GitPedia

Psgd torch

Pytorch implementation of preconditioned stochastic gradient descent (Kron and affine preconditioner, low-rank approximation preconditioner and more)

From lixilinx·Updated June 13, 2026·View on GitHub·

PSGD (Preconditioned SGD) is a general purpose (mathematical and stochastic, convex and nonconvex) 2nd order optimizer. It reformulates a wide range of preconditioner estimation and Hessian fitting problems as a family of strongly convex Lie groups like Riemannian manifold optimization problems. The project is written primarily in Python, first published in 2018. Key topics include: affine-group, deep-learning, hessian-vector-product, kronecker-factored-approximation, lie-groups.

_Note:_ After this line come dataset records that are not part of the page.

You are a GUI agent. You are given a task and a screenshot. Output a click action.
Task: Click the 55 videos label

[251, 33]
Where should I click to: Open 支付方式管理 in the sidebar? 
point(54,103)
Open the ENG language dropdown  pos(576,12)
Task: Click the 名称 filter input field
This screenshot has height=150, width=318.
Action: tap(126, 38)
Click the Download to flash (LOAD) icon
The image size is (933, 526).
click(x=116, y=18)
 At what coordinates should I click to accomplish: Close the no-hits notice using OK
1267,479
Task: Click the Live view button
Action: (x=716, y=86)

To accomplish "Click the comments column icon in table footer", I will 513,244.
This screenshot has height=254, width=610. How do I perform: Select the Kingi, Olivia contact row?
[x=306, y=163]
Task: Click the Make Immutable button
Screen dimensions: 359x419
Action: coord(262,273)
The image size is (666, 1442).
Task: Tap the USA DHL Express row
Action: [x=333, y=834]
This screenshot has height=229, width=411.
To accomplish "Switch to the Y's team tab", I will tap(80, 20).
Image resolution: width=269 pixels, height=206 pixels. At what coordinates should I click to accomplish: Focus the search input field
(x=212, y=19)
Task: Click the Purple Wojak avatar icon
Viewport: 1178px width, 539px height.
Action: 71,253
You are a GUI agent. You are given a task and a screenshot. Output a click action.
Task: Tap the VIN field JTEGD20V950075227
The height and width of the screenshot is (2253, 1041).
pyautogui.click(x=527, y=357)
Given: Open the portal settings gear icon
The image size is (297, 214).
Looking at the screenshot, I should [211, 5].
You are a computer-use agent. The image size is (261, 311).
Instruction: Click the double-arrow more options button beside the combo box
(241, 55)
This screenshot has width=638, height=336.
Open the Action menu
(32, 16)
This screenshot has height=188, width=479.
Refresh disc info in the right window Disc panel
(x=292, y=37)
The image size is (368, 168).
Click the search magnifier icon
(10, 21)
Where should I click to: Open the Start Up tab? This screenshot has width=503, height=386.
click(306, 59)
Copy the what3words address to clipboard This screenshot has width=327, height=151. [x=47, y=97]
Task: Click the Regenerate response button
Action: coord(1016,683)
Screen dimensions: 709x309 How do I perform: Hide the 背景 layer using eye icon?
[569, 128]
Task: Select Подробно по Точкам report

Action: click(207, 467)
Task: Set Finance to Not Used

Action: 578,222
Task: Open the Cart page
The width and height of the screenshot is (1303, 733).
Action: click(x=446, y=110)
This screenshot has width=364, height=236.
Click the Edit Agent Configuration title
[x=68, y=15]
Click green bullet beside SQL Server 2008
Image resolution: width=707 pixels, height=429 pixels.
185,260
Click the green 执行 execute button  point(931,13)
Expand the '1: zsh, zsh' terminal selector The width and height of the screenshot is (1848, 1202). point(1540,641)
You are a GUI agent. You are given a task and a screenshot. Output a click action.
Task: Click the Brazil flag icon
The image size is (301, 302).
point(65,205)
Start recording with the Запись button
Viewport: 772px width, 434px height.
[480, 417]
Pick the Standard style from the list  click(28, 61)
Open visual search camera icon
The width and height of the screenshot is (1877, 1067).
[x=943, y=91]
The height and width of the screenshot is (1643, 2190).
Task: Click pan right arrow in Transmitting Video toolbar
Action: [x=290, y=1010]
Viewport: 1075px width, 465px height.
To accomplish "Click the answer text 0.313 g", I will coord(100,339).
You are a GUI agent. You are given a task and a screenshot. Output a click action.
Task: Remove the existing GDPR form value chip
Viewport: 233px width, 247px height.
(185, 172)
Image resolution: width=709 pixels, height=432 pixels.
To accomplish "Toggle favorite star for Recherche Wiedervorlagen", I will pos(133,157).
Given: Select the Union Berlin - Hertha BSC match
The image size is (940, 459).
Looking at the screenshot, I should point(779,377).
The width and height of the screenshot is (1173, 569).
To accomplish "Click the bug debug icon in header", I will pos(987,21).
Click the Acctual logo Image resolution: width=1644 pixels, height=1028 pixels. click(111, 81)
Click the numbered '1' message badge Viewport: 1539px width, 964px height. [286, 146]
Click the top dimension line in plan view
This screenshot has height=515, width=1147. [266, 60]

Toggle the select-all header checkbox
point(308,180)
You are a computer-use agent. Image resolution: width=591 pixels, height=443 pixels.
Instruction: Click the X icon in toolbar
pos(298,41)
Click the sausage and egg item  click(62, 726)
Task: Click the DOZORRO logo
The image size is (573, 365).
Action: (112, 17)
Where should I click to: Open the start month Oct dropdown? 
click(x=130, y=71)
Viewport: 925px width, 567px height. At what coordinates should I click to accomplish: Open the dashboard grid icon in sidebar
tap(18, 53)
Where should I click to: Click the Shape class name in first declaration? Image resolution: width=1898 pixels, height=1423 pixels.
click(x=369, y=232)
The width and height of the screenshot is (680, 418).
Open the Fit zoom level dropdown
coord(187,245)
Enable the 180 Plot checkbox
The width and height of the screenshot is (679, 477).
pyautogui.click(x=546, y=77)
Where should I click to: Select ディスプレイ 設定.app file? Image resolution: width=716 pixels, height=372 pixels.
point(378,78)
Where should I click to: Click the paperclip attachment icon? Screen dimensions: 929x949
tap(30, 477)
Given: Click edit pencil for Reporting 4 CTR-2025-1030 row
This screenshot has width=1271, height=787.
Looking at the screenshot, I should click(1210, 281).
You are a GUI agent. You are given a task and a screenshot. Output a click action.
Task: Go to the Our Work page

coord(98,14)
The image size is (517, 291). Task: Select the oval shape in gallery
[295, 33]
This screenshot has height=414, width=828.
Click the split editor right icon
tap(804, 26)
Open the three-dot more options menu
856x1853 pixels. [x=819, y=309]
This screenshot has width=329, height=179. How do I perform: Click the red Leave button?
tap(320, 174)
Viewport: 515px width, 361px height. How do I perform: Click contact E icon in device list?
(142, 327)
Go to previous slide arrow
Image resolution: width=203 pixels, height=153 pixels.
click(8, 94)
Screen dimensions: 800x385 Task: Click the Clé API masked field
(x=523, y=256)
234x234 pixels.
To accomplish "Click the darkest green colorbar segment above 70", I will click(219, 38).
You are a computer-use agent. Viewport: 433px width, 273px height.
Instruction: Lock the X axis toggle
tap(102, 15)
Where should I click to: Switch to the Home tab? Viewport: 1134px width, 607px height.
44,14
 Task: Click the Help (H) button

Latest release: 2.0PSGD 2.0 release
December 25, 2025View Changelog →

Pytorch implementation of PSGD

An overview

PSGD (Preconditioned SGD) is a general purpose (mathematical and stochastic, convex and nonconvex) 2nd order optimizer. It reformulates a wide range of preconditioner estimation and Hessian fitting problems as a family of strongly convex Lie groups like Riemannian manifold optimization problems.

Notations: $E_z[\ell(\theta, z)]$ or $\ell(\theta)$ the loss; $g$ the (stochastic) gradient wrt $\theta$; $H$ the Hessian; $h=Hv$ the Hessian-vector product (Hvp) with ${v\sim\mathcal{N}(0,I)}$; $P=Q^TQ$ the preconditioner applying on $g$; ${\rm tri}$ takes the upper or lower triangular part of a matrix; $\lVert \cdot \rVert$ takes spectral norm; superscripts $^T$, $^*$ and $^H$ for transpose, conjugate and Hermitian transpose, respectively.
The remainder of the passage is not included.